Triple crimen de Dos Hermanas Un acusado vive con tanto miedo que no quiere salir de la cárcel

  • Afirma que se fue de la casa antes de los asesinatos

  • Las antenas de telefonía no lo sitúan en Bellavista durante el secuestro de las víctimas

Uno de los acusados del triple crimen de Dos Hermanas Uno de los acusados del triple crimen de Dos Hermanas

Uno de los acusados del triple crimen de Dos Hermanas / Juan Carlos Vázquez

Otro acusado del triple crimen de Dos Hermanas, por el que se enfrenta a tres condenas de prisión permanente revisable, mantiene en su escrito de defensa que solo ayudó a secuestrar al Turco y que se fue de la casa cuando vio que llegaban Sandra Capitán y su hija de seis años, luego asesinadas.

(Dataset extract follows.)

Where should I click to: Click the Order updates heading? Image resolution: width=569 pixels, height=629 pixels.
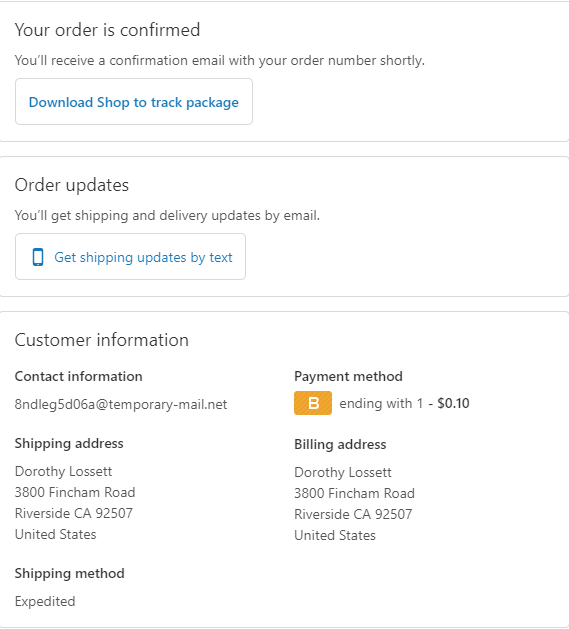click(72, 185)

José Antonio M.B., alias Quino, afirma que no participó en ningún momento en el triple crimen, que se entregó voluntariamente a la Policía al enterarse de la desaparición de estas tres personas y que está tan “horrorizado” y asustado que ni siquiera ha pedido salir de la cárcel.

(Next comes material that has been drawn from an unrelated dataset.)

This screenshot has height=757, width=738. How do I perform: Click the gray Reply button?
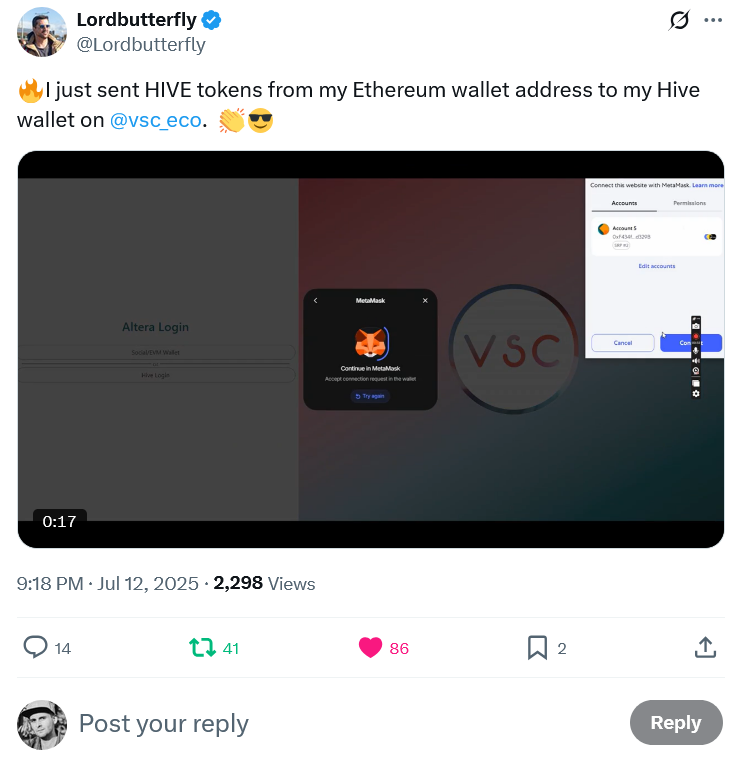(x=676, y=722)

Quino explica que conocía a David H.P., alias Tapita, desde hacía solo cinco o seis meses de compartir gimnasio. La familia del Ricardo G.H., El Pollino, les contrató por 1.500 euros cada uno para “amarrar a un hombre e intimidarle para que le pagara” una deuda. Ellos “no tendrían nada que decir ni que hablar con el hombre, y tendrían que marcharse del lugar una vez realizada la reducción”.

En su escrito de calificación previo al juicio con jurado, la abogada de Quino afirma que la familia del Pollino “no les hizo partícipes de otras intenciones, con lo cual era imposible que ni David ni José Antonio alcanzaran a imaginar lo que finalmente sucedió”.

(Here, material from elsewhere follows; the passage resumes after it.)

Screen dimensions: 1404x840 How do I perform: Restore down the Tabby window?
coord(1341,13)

Al igual que otros acusados, Quino reclama la “nulidad radical” de la entrada y registro de la calle Cerro Blanco 168 de Dos Hermanas, donde las tres víctimas fueron torturadas, asesinadas y enterradas en cal viva. Argumenta que en aquel momento ya estaba detenida la familia del Pollino y dicho registro se tendría que haber hecho en su presencia, en presencia de sus letrados y, en caso de que no estuviesen localizados, con dos testigos, lo  que tampoco se produjo. Esa vulneración “afecta de pleno al resultado de lo obtenido en dicho domicilio”.

Su defensa sostiene que desde las 10.30 de la mañana del 16 de septiembre de 2017  las antenas de telefonía  sitúan a José Antonio “en el mismo barrio de Dos Hermanas”, por lo que fue imposible que acudiera al domicilio de las víctimas en Bellavista para participar en su secuestro.

En Cerro Blanco 168 solo colaboraron en la misión de inmovilización del Turco. Su abogada precisa que cuando David y José Antonio se enteraron de que se dirigían hacia la casa la mujer del secuestrado y su hija, “exigieron a Ricardo El cabo que los llevara de vuelta”.

Salieron de la vivienda y cuando se dirigían al coche del padre del Pollino pudieron ver a Sandra y a su hija Lucía que se acercaban a la casa acompañadas de Elisa, esposa del Pollino.

Según la defensa, en ningún momento vieron actos de violencia y “nunca pudieron ni siquiera imaginar los hechos que sucedería después, cuando ellos ya no se encontraban en el lugar“.

Por eso cuando empezaron a surgir noticias por las tres desapariciones, José Antonio  “no dudó un segundo en acudir de forma voluntaria a la Policía a contar lo que sabía”. Lo hizo “sin que nadie lo hubiese buscado, ni llamado, ni requerido para ello, ni policial ni judicialmente” y contó tanto en sede policial como judicial todo lo que sabía.

Este acusado está “horrorizado” de lo sucedido “como no puede ser de otra manera” y por ello “ni siquiera ha pedido salir de la prisión en la que entró el día que se entregó voluntariamente, dado que es un mundo al que no pertenece y vive con miedo”.

En todo caso, al igual que el Tapita, reconocería un único delito de detención ilegal por el que admitiría un año de prisión.

Su escrito de defensa pide, entre otros, que el centro penitenciario donde se encuentra internado José Antonio informe si presenta alguna alteración psicosocial o si, por el contrario, “se trata de una persona con rasgos y psicología tendente no solo al cumplimiento de la ley sino también a la protección de personas indefensas”.